The CEO of Microsoft AI says chatbots are a good way to offload emotions and "detoxify ourselves."
Appearing on an episode of Mayim Bialik's "Breakdown" podcast, which was released on December 16, Mustafa Suleyman said companionship and support have become some of AI's most popular use cases.
People are using AI chatbots for everything from navigating breakups to solving disagreements with family members, he said.
"That's not therapy," Suleyman said. "But because these models were designed to be nonjudgmental, nondirectional, and with nonviolent communication as their primary method, which is to be even-handed, have reflective listening, to be empathetic, to be respectful, it turned out to be something that the world needs."
The upside of this, he said, is "this is a way to spread kindness and love and to detoxify ourselves so that we can show up in the best way that we possible can in the real world, with the humans that we love."
Suleyman cofounded DeepMind in 2010. The company was acquired by Google in 2014.
On the podcast, he said people need a space to "ask a stupid question, repeatedly, in a private way, without feeling embarrassed."
Over time, he said, chatbots can make people "feel seen and understood" in a way that many other humans can't, outside of partners or close friends.

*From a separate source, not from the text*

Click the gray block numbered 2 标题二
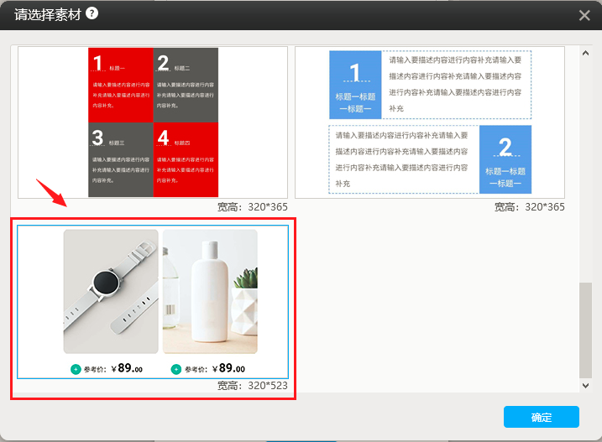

Not everyone in tech, however, is enthusiastic about chatbots being used as therapy stand-ins. OpenAI CEO Sam Altman is one of those voices. In August 2025, he expressed his discomfort over people relying on chatbots to make major life choices.

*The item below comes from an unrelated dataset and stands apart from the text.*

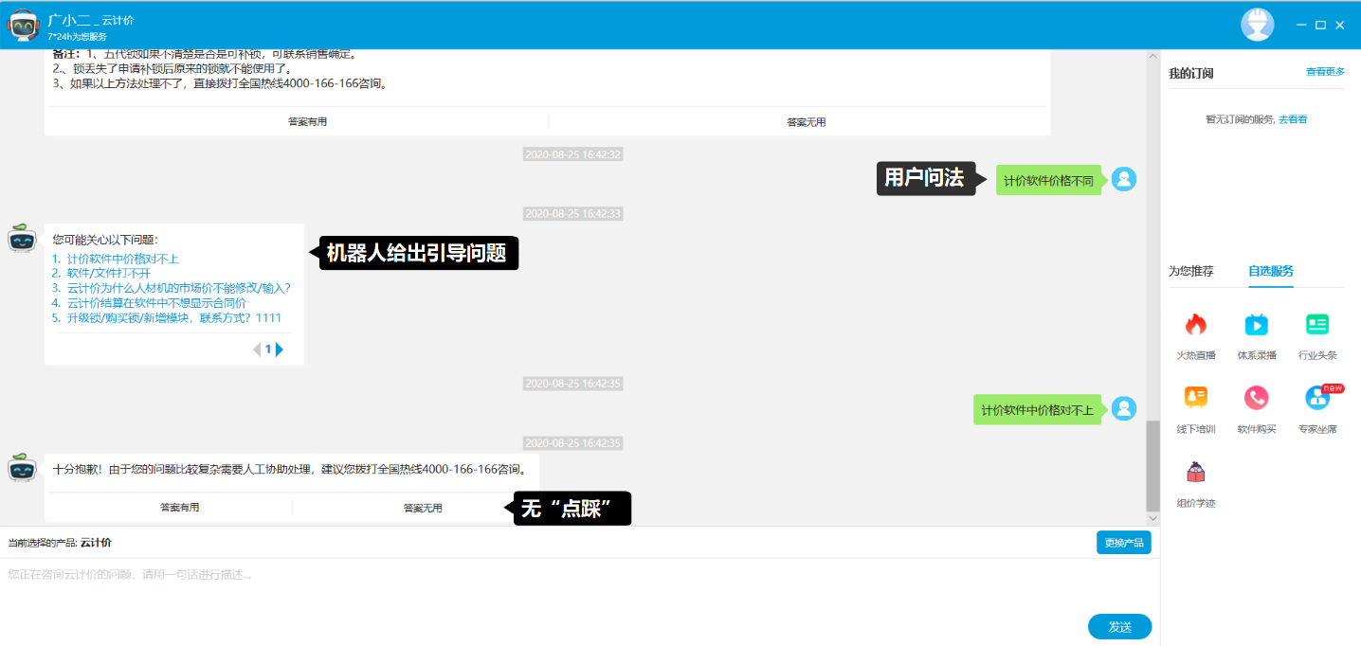Click the 去看看 subscription link
The height and width of the screenshot is (646, 1361).
pos(1293,119)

"I can imagine a future where a lot of people really trust ChatGPT's advice for their most important decisions," Altman wrote on X. "Although that could be great, it makes me uneasy."

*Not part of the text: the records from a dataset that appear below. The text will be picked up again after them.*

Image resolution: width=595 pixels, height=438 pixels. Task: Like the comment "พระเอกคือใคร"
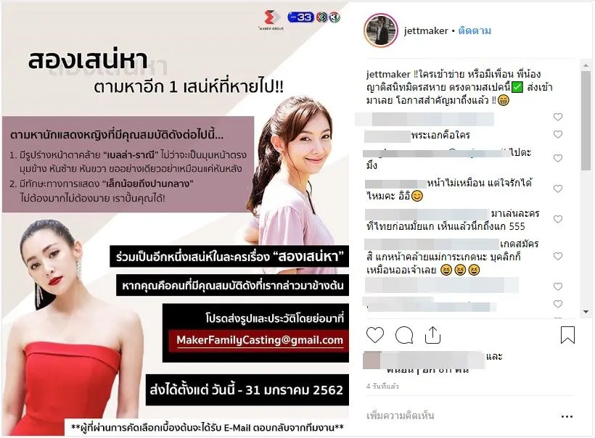[558, 134]
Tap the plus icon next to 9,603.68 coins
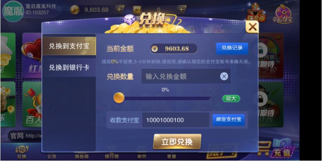 [119, 9]
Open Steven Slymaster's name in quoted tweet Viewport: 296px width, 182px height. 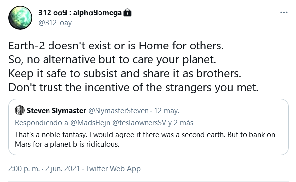pyautogui.click(x=56, y=110)
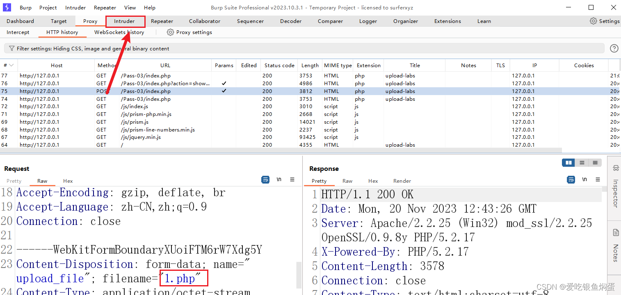The height and width of the screenshot is (295, 621).
Task: Open the Request editor options menu
Action: [292, 179]
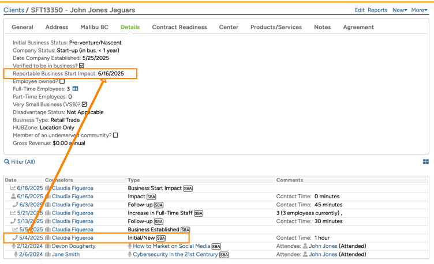Check the Employee owned checkbox
This screenshot has height=264, width=434.
click(x=62, y=81)
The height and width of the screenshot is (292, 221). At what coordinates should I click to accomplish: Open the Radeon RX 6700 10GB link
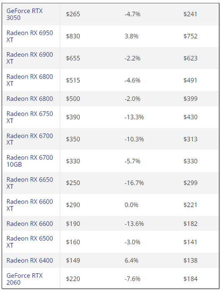point(30,161)
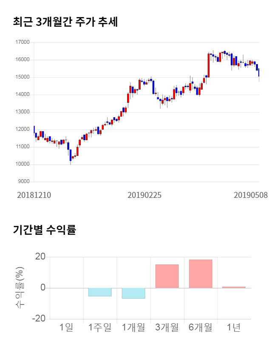The image size is (272, 344).
Task: Select the 20181210 start date label
Action: (x=34, y=195)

In July 2025, while appearing on "This Past Weekend with Theo Von," Altman also flagged the potential legal risks of offloading onto a robot. He said that OpenAI may be required to produce its users' therapy-style chats in a lawsuit.
Mental health professionals have voiced concerns over the rise of ChatGPT therapy, too. Speaking to Business Insider senior health reporter Julia Pugachevsky in March 2025, two therapists said that relying on AI chatbots for emotional support could exacerbate loneliness and make people dependent on seeking reassurance.
Suleyman acknowledged some of those downsides on the podcast, saying there is "definitely a dependency risk," and that chatbots can sometimes be overly flattering or "sycophantic."
Suleyman is not the sole tech voice who sees AI's therapeutic potential. In a May 2025 interview with the Stratechery newsletter, Meta CEO Mark Zuckerberg said he believed everyone should have a therapist.
"For people who don't have a person who's a therapist," Zuckerberg said, "I think everyone will have an AI."